Which is healthier banana or plantain?
- Bananas are lower in carbohydrates than plantains but higher in fiber.
- Plantains are higher in calories than bananas.
- They are both low in fat and protein, but high in potassium, vitamin A and C.
Bananas will ripen a lot quicker than plantains. Store in a cool, dry position out of direct sunlight. If you need to slow down their ripening process, pop them in the vegetable crisper. It’s best to store bananas away from other fruit as the ethylene they release will cause the other fruit to over-ripen quickly.
Store plantains with other starchy vegetables like potatoes in a cool, dry place.
Can bananas be used instead of plantains?
Bananas would not make a good substitute for plantains in a savory side dish as their texture becomes much softer than a plantain. If the recipe is for a sweet dessert, then bananas can be used as a replacement.
Do plantains have as much potassium as bananas?
Plantains have more potassium than bananas.
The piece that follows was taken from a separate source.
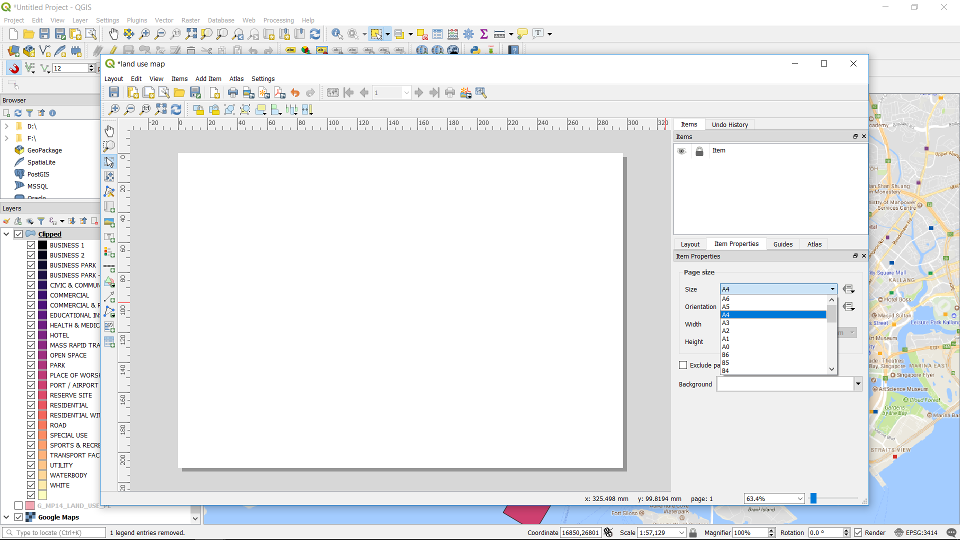Choose A3 from the page size list

coord(726,323)
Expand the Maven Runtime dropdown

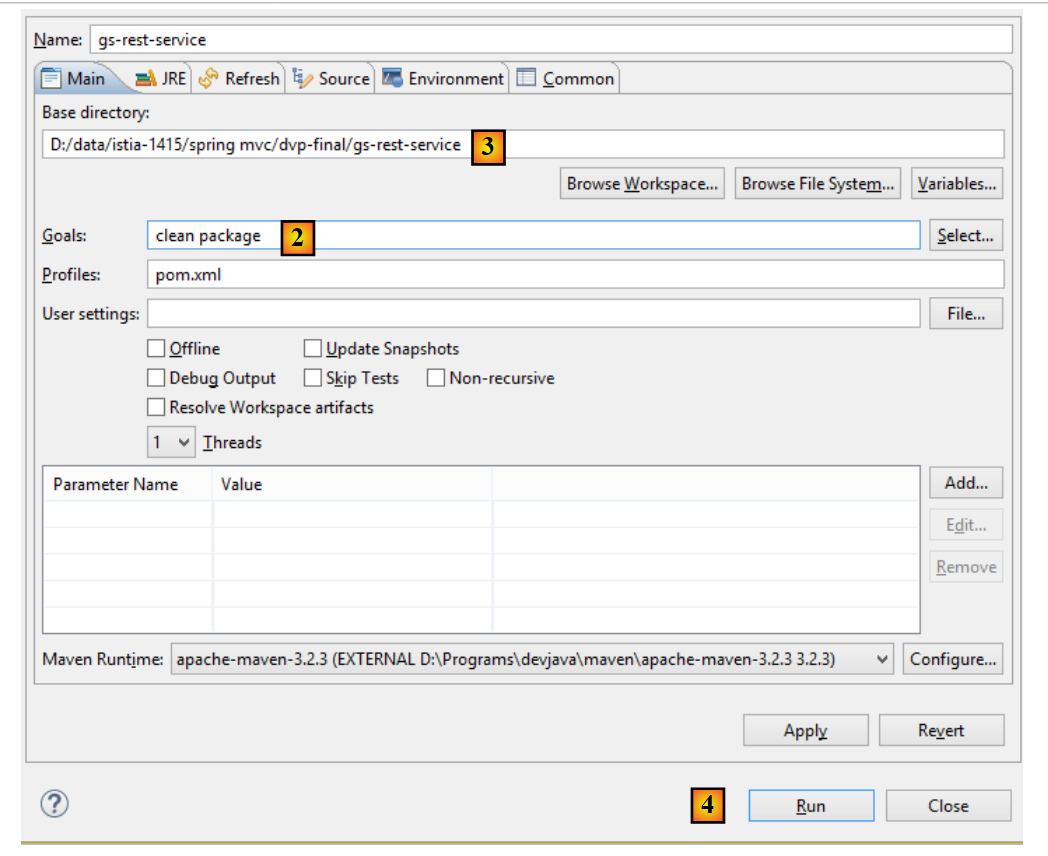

One cup of banana has 716mg of potassium while a cup of plantain has 930mg.
Does plantain taste like banana?
A ripened plantain has a similar sweet taste to a banana; however, its texture is firmer. The unripened plantain lacks flavor and has a much tougher texture.
Can I eat a plantain raw?
Eating a raw plantain will not make you sick; however, the flavor of a green plantain will be bitter, starchy, and unpleasant.
How do I ripen plantains or bananas quickly?
To ripen a plantain or banana, place them in a paper bag along with an apple or pear. Fold over the opening of the bag a few times to seal it then leave on the counter. Check each day to test if the fruit is ready to be eaten.
Where can I buy plantains?
To find fresh plantains search in the produce section of the supermarket, at local markets or Asian and African specialty grocers.
Plantains and bananas look like very similar fruit on the supermarket shelf. An unsuspecting shopper could be excused for mixing the two up.
The most significant difference between these two fruits is taste and texture. Banana is soft, with a sweet flavor and can be eaten out of hand. In the kitchen, a plantain functions more like a vegetable and, in most situations, should be cooked for best results.